Several proteins have been identified among tight junctions. They include occludin, claudins, junctional adhesion molecules (JAMs), and cytoplasmic plaque proteins. Occludin participates in “maintaining the intramembrane diffusion barrier.” Claudins help “determine the barrier properties of the paracellular pathway because they can completely tighten the intercellular space to solutes, and they can form paracellular ion pores.” (10) The primary purpose of these proteins is to not let anything through the barrier that can harm the body. In addition to these, the gut has the largest part of the immune system also known as gut-associated lymphoid tissue (GALT). It serves “as a containment system that prevents potentially harmful intestinal antigens from reaching the systemic circulation, and induces systemic tolerance against luminal antigens by a process that involves polymeric IgA secretion and induction of T-regulatory-cell activity. GALT is composed of immune inductive sites (Peyer’s patches) and immune effector sites (intra epithelial cells and lamina propria); studies now indicate that GALT is also composed of isolated lymphoid follicles (ILF).” (10) The GALT is very important. This cannot be overstated. ABout 80% of our entire immune system resides in the gut.
Dendritic cells are involved in the GALT system. They are toll-like receptors (TLRs) which help in determining self from non-self. “TLRs play a role in normal mucosal homeostasis and are particularly important in the interaction between the mucosa and the luminal flora.” They “direct immune responses by activating signaling events leading to elevated expression of factors, such as cytokines and chemokines that recruit and regulate the immune and inflammatory cells, which then either initiate or enhance host immune responses.” (10) Dendritic cells will send up arm-like projections into the intestines to see if there are any harmful substances, kind of like a periscope. When harmful substances are found they then initiate the inflammatory response talked about above.

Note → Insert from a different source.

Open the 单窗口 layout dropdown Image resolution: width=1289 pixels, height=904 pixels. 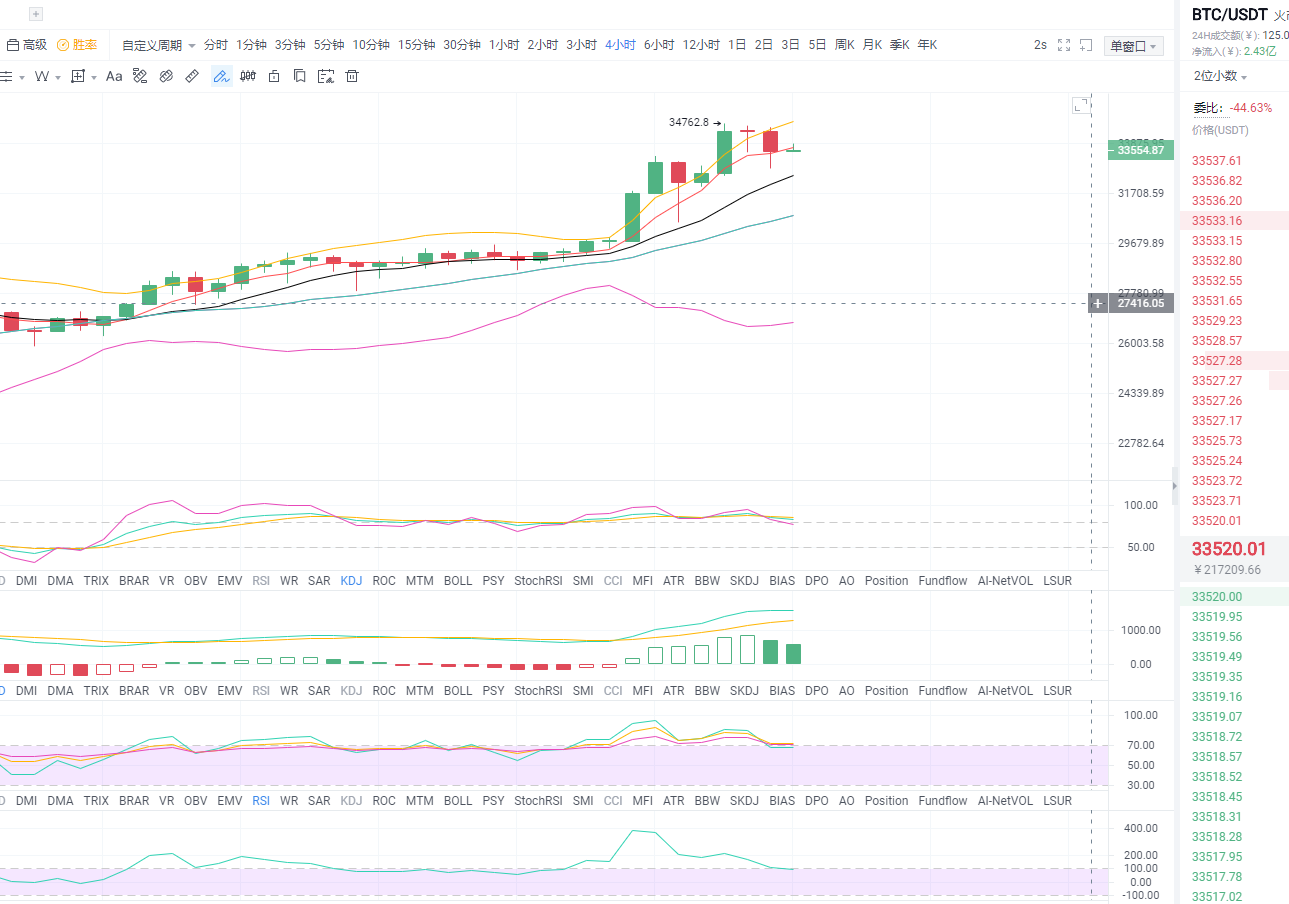(x=1133, y=44)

How does the intestinal barrier breakdown and what causes it? Enter, zonulin. Zonulin is a protein which modulates the tight junctions of the gut. Let me put it this way. Imagine your body as a castle and the cells of your intestinal barrier as the walls of the castle. The tight junctions are gates or drawbridges. Zonulin acts on these gates, opening them to allow passage between the cells. It was found through indirect means. Fasano states, “the discovery of zonula occludens toxin (Zot), an enterotoxin expressed by Vibrio cholerae that reversibly opens TJs, has increased our understanding of the intricate mechanisms that regulate the intestinal epithelial paracellular pathway.” (10) The zonulin pathway “appears to be involved in several functions, including TJ regulation responsible for the movement of fluid macromolecules, and leukocytes between the bloodstream and the intestinal lumen, and vice versa. Another potential physiological role of intestinal zonulin is the protection against microorganism colonization of the proximal intestine (innate immunity).” (11) However, it is it’s inappropriate activation that is the key to the problem.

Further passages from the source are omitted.